Het is alweer enkele jaren geleden dat we Tricky nog eens aan het werk zagen, dus trekken we vanavond richting Antwerpen, waar de Britse Bad boy zijn nieuwe plaat komt voorstellen. Al leert de ervaring ons dat een optreden van Tricky vaak meevalt, maar ook zwaar kan teleurstellen.
False Idols, het album dat Tricky dit voorjaar uitbracht, werd vrij goed onthaald. Sommigen spraken over een terugkeer naar de gloriedagen, al vinden wij de plaat niet bepaald beter of slechter dan de man zijn vorige drie-vier platen, maar zeker niet zo straf als zijn klassiekers Pre-Millennium Tension en Maxinquaye. Tricky promootte het nieuwe album deze zomer al op enkele festivals, waaronder Feest In Het Park. Daar liet hij vooral een negatieve indruk na; Tricky verschuilde zich apestoned in een hoekje, terwijl Francesca Belmonte, ofte Franky Riley, haast alle zang alleen voor haar rekening nam. Vanavond krijgt de enigmatische rapper uit Bristol de kans om het een en ander recht te zetten in een uitverkochte Trix.
Tricky lijkt het aantal komieke sigaretten te hebben beperkt, verschijnt vitaal op het podium en stelt meteen orde op zaken. Aansluitend op de intro van “You Don’t Wanna”, zet hij het nieuwe, nog niet op plaat verschenen “I Live Alone” in. Hij grijpt beide micro’s vast, zet een indrukwekkende versie van het nummer neer en maakt zo alle critici meteen monddood. Tricky is gekomen om te rocken; molenwiekend met zijn armen hitst hij zijn drummer en gitarist op. De gitaren gieren in het rond, zeker als ook “Parenthesis”, het meest rockgetinte nummer uit False Idols meteen volgt. De triphop die hem groot maakte, is ver weg, al was Tricky dat etiket zelf in 1996 al beu.
Ook in het handvol covers dat Tricky naar goede gewoonte kiest, heersen de gitaren. “Black Steel”, dat de band foutief inzet en pas in de bissen wordt hernomen, vormt een evidente keuze, gezien Tricky de cover ook al op plaat zette. Maar een slepend, doorleefd “Do You Love Me Now” (The Breeders) gekoppeld aan een onstuimig “Ace Of Spades” (Motörhead) verbaast iedereen. Tijdens die laatste nodigt Tricky iedereen uit om op het podium mee te komen feesten. “Don’t be scared”, port hij het publiek aan. U gaat er gewillig op in.

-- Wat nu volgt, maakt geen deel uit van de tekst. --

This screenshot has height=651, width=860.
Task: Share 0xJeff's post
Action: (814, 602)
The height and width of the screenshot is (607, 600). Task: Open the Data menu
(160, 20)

Het ontwapenende “Overcome” — na al die jaren nog steeds even ontroerend — leidt een tweede deel van de set in, waarin al eens wat gas teruggenomen wordt. Een soulvol “Nothing Really Matters”, waarop Francesca Belmonte de originele zangeres (Nneka) doet vergeten, krijgt de grandeur mee van Massive Attack. Ook het uit Knowle West Boy opgeviste “Past Mistake” gaat diep en krijgt — hoe kan het ook anders — een zinderende rockfinale aangemeten. Dit is ijskoude melancholie.

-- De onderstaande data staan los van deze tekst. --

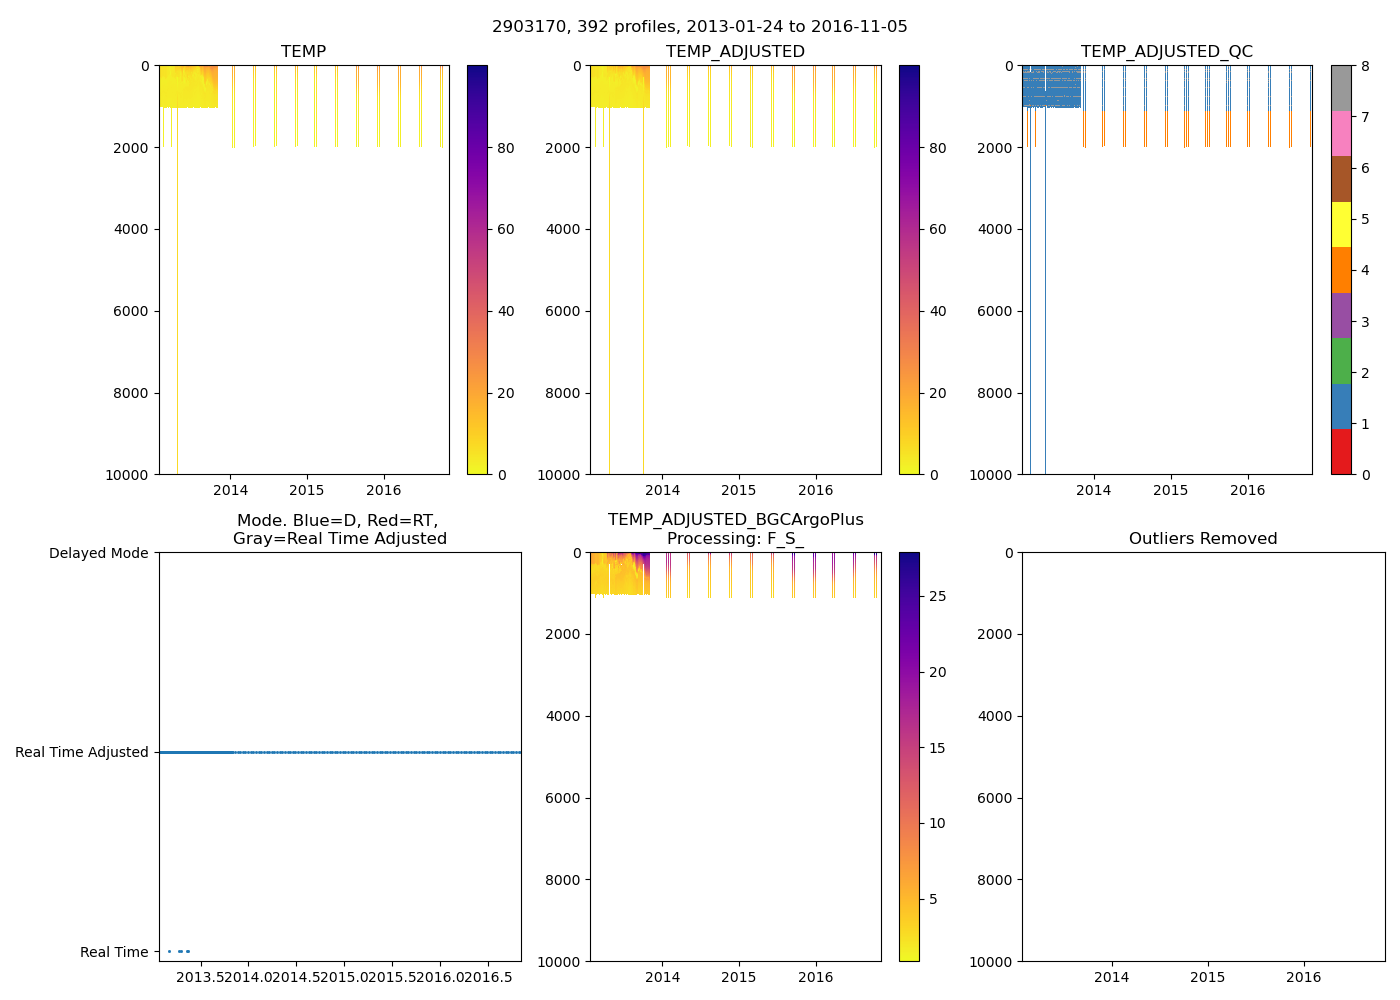Click the figure title with 392 profiles
This screenshot has height=1000, width=1400.
point(700,27)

En dan is het, na amper vijftig minuten, plots voorbij. Pas een dik kwartier later verschijnt Tricky terug op het podium voor een bisronde die hij dubbel zo lang laat uitlopen als de reguliere set. We krijgen zeven epische, uitgesponnen versies van onder meer “Joseph” en het geweldige “Vent”, met een hoofdrol voor de bas in die laatste. Tricky nodigt nog eens iedereen uit op het podium en verdwijnt erna finaal. Ook wij gaan ditmaal op zijn verzoek in en merken dat heel wat nummers die voorzien waren voor het begin van het optreden, niet gespeeld zijn. Haast verontschuldigend brengt Belmonte toch nog “Pumpkin” en een puntig “Black Steel”, om het goed te maken.
Tricky ligt intussen wellicht al lang aan een pretsigaret te lurken in de coulissen. Door enkele vreemde keuzes was dit optreden geen voltreffer over de hele lijn, zo mocht de setlist wat meer in balans zijn en mocht Tricky de teugels gerust wat strakker houden in de bissen. Maar Tricky was wel in vorm, schuwde de risico’s niet en riep tijdens de beste momenten de broeierige sfeer van weleer op.